# Task objective
Records follow. Select each line holding "text".

● ● ● ● ● ● ●

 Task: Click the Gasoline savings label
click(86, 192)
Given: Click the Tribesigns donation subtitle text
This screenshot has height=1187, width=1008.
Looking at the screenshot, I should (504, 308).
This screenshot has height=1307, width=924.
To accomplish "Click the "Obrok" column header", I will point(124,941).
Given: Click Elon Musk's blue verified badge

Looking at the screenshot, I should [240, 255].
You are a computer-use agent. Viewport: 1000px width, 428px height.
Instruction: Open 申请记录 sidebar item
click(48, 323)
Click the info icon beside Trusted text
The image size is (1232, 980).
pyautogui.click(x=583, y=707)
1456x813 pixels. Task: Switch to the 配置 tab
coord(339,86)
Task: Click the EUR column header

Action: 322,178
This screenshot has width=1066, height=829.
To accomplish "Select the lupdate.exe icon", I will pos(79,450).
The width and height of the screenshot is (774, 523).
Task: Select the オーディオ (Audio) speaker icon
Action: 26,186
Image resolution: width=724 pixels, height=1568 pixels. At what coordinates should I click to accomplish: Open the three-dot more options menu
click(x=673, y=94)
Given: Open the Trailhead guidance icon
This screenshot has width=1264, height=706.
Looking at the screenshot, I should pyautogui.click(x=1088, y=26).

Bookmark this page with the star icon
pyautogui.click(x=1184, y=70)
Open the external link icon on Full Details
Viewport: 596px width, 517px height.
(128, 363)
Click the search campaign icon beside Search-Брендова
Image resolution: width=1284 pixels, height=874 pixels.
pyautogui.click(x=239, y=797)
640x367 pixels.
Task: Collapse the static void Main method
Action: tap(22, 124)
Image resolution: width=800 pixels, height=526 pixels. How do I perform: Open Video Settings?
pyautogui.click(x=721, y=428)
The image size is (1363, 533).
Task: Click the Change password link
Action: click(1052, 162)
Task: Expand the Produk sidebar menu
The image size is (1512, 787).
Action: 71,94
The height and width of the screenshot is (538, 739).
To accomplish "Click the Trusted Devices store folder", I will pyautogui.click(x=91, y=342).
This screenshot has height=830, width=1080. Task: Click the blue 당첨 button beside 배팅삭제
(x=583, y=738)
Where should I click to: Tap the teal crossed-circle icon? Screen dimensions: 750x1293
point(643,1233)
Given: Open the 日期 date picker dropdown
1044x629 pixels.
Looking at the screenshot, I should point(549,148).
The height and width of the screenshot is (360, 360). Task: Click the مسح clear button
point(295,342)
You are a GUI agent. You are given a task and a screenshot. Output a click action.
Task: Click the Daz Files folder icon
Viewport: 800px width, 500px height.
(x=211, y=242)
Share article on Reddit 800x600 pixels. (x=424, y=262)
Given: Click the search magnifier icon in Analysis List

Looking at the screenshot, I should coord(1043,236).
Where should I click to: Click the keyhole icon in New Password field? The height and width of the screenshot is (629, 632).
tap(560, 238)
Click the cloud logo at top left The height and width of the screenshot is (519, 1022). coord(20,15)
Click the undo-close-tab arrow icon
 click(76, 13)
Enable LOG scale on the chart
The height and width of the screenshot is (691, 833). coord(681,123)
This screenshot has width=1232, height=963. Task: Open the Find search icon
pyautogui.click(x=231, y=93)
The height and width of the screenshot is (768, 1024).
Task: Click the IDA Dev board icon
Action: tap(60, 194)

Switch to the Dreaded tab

● ● ● ● ● ● ●

# Solution to the exercise
Given: Click the Tribesigns donation subtitle text
Click the info icon beside Trusted text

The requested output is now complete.